Knowing that this is not the solution they wanted, I want to go look at the back of the book to confirm that is the case, and see what they were after. The problem with looking though is that I ruin the problem. So, I pretty much never want to look – hence my dislike of problems I where I can not prove I have the right solution. They all seem to be asking me to prove that someone smarter than I am could not solve the problem in a more elegant manner, but since the person in question is by definition smarter than I am – well – it seems a might ridiculous.

Here we have the problem:

“Solve this equation using nothing higher tan quadratic equations:

X = Sqrt( (X-(1/X)) + Sqrt(1-(1/X)) )”

My Solution

Mathematical Quickies No.226

So for some reason I never started looking for substitutions when solving equations. It was certainly something I learned to do when analyzing circuits, but when I see a math problem I never started looking for substitutions that might simplify the problem. Until recently.

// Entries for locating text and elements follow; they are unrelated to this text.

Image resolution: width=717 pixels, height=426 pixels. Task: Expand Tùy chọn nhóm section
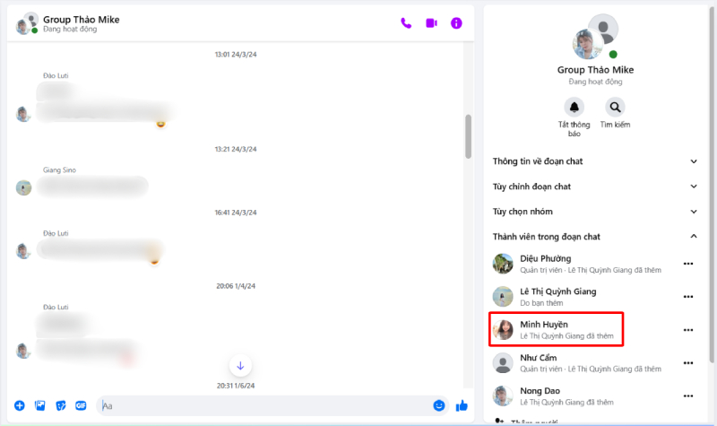[x=693, y=212]
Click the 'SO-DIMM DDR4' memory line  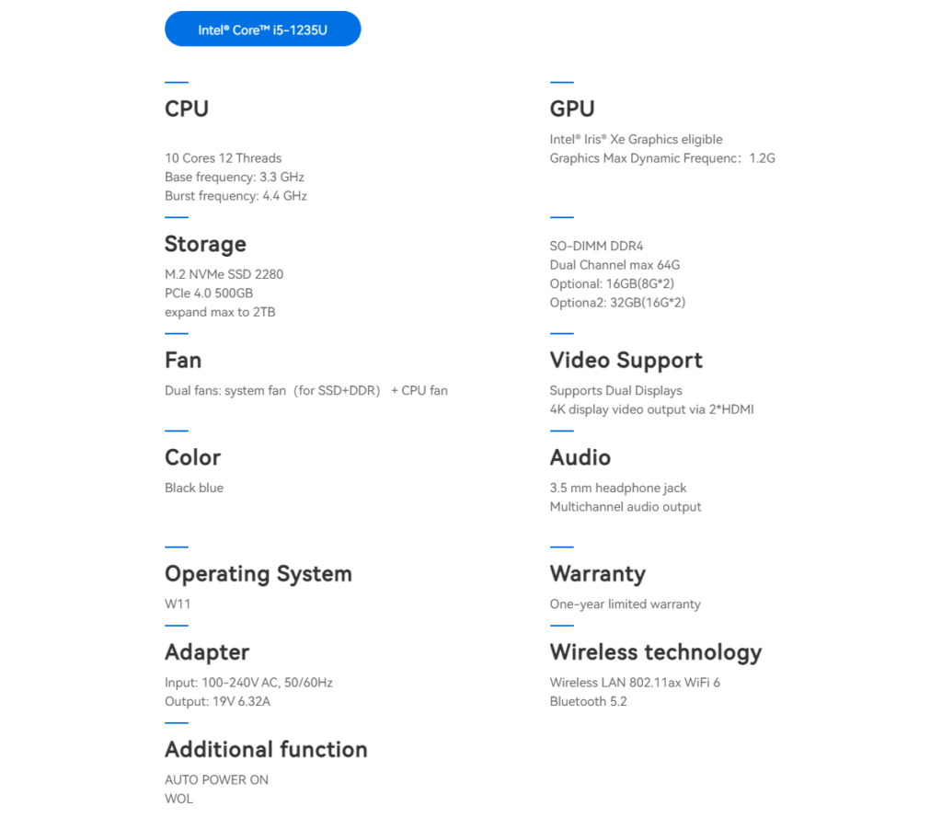[596, 246]
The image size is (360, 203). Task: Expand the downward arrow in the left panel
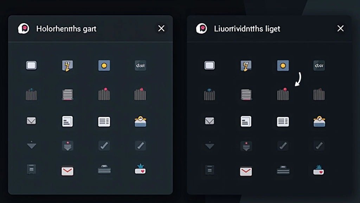[31, 146]
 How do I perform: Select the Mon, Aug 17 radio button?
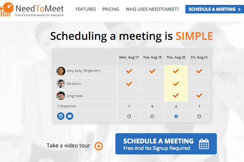click(x=129, y=117)
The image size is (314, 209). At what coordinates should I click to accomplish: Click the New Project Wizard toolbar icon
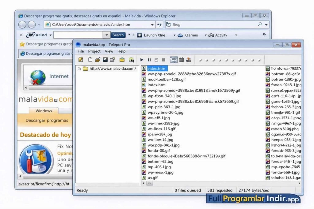81,60
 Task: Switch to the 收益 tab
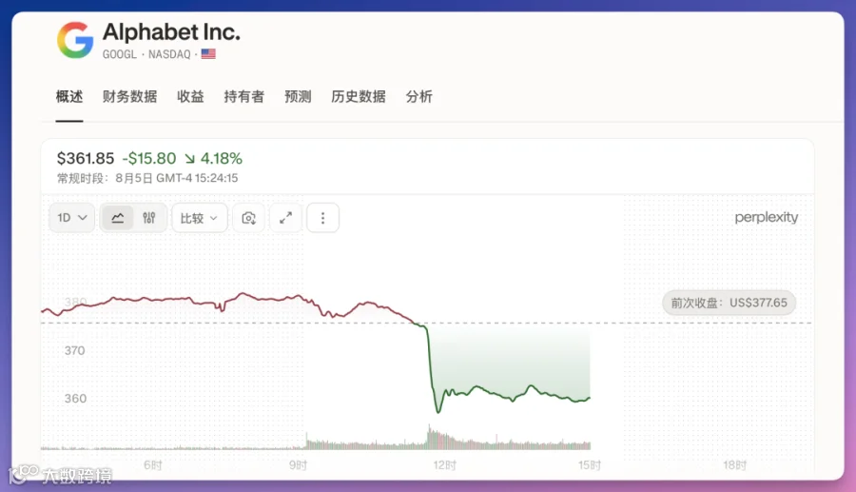(190, 97)
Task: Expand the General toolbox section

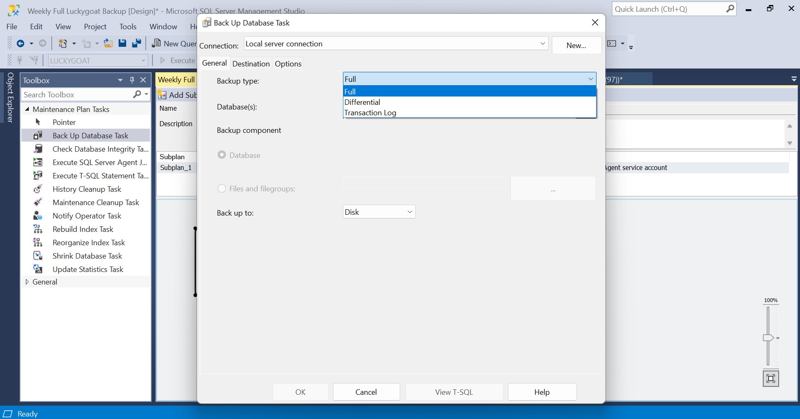Action: [27, 282]
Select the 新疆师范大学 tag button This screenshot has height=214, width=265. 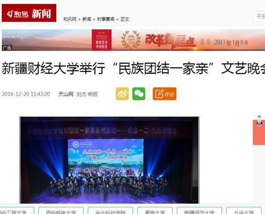click(x=199, y=211)
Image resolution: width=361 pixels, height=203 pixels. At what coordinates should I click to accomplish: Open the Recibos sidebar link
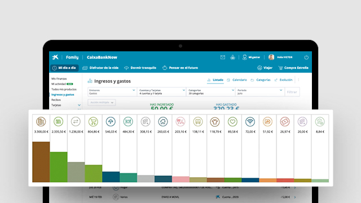coord(56,100)
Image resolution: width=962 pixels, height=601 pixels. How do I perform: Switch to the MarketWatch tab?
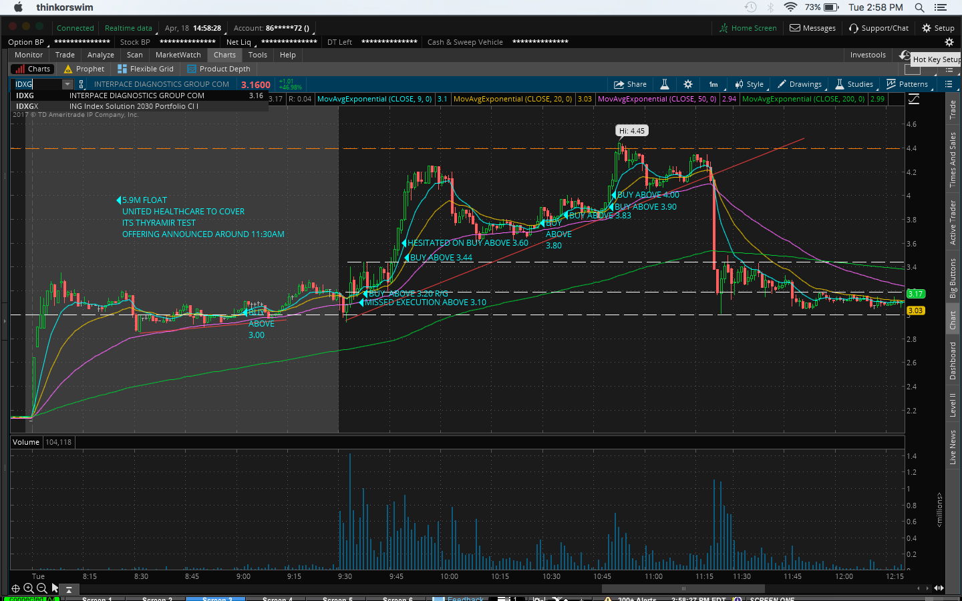point(178,55)
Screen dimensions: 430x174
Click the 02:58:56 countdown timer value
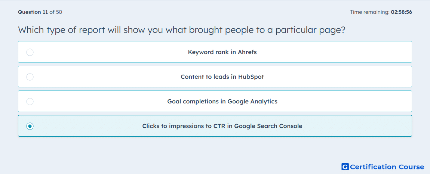(x=402, y=12)
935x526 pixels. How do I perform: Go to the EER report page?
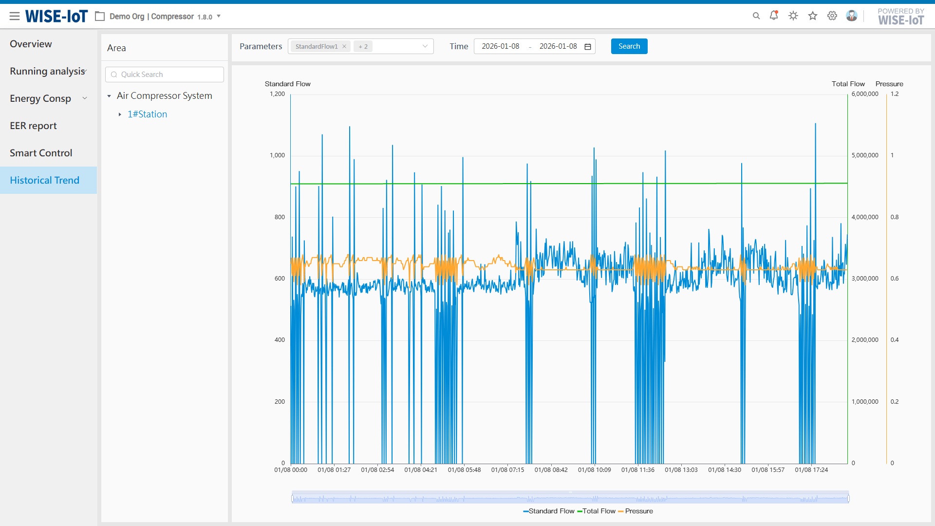point(33,126)
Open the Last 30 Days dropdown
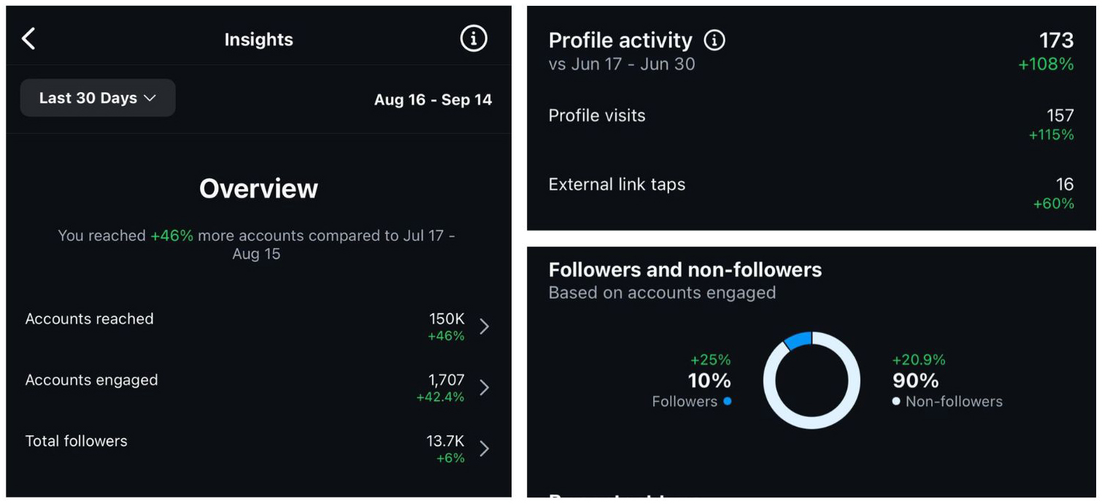Image resolution: width=1102 pixels, height=504 pixels. click(98, 98)
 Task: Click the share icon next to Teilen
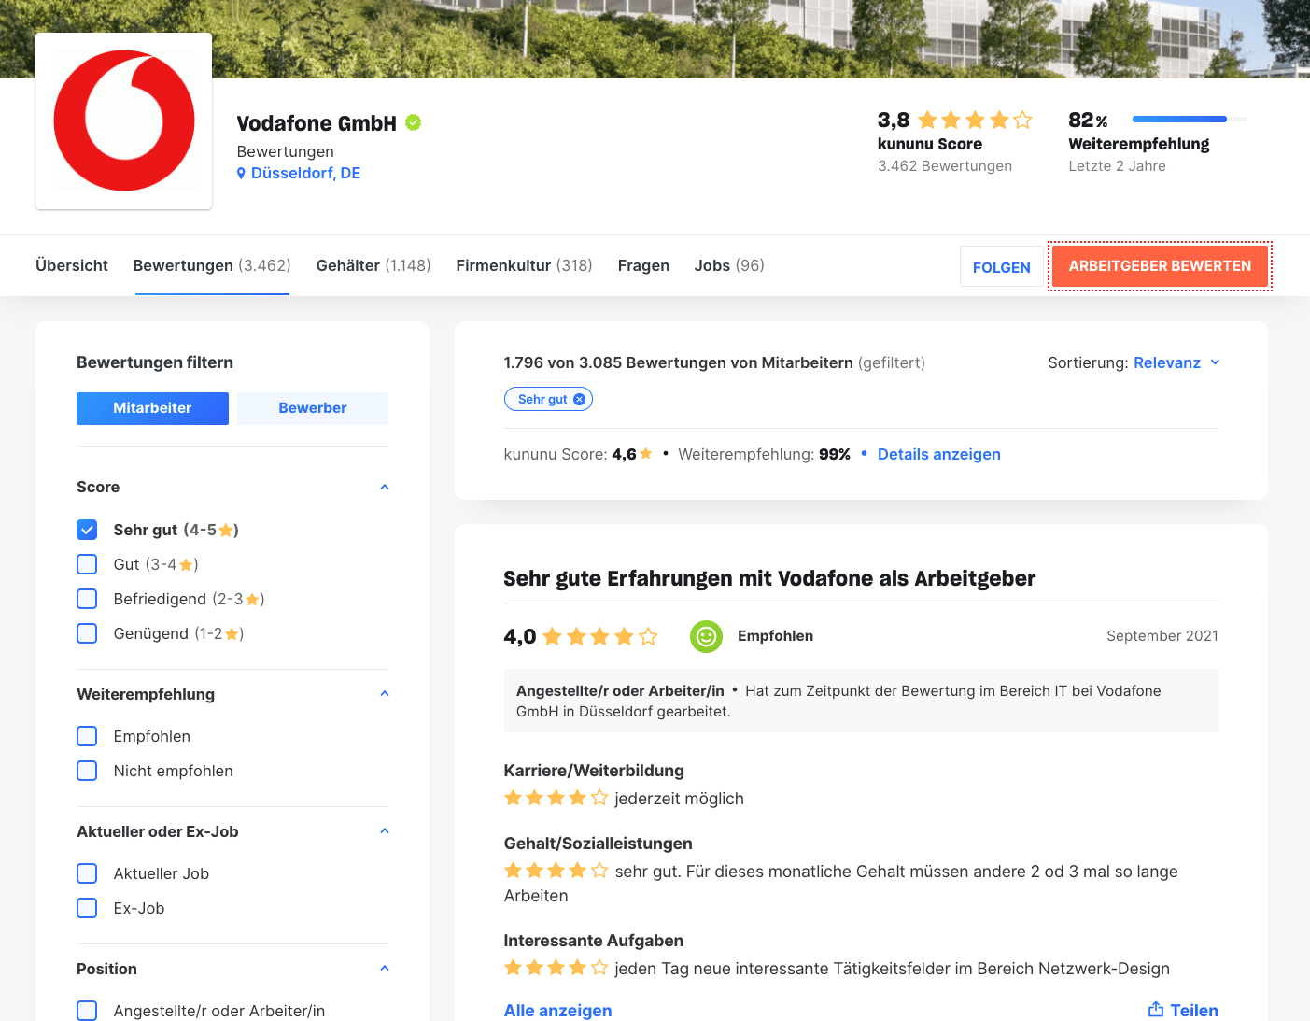(x=1156, y=1010)
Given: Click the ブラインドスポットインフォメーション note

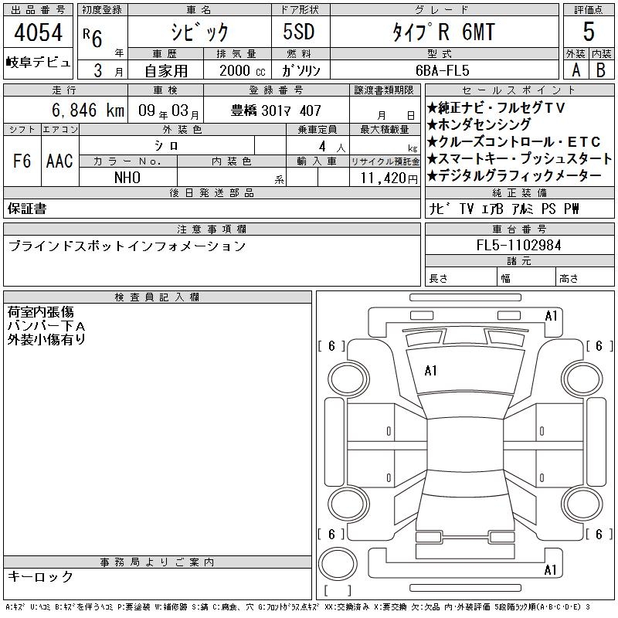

Looking at, I think this problem, it “just clicked” – and I started looking for substitutions. Then used them to nock out answers for the next half dozen puzzle problems I tackled. Weird, since I am not doing anything I did not know before, but I just started looking at problems differently.

This one is fairly straight forward:

Solve: (x-a)/b + (x-b)/a = b/(x-a) + a/(x-b)

It becomes way easier to solve after a simple substitution.
My Solution.

Calculating N^2 as a series?

I am working on a problem from project Euler solving for Pythagorean triplets. I think it is supposed to be a simple coding problem solved brute force with two for loops. Something about the problem has my gut telling to try to solve the problem a little more elegantly.  To that end I was looking at trying to calculate N^2 as a series so I could break up the triplets into over common and different components to manipulate.

This is the first thing that jumped out at me – obvious pattern when I thought about N^2 having 2N as the first derivative and 2 as the second – but I did not see it right away. Might be useful.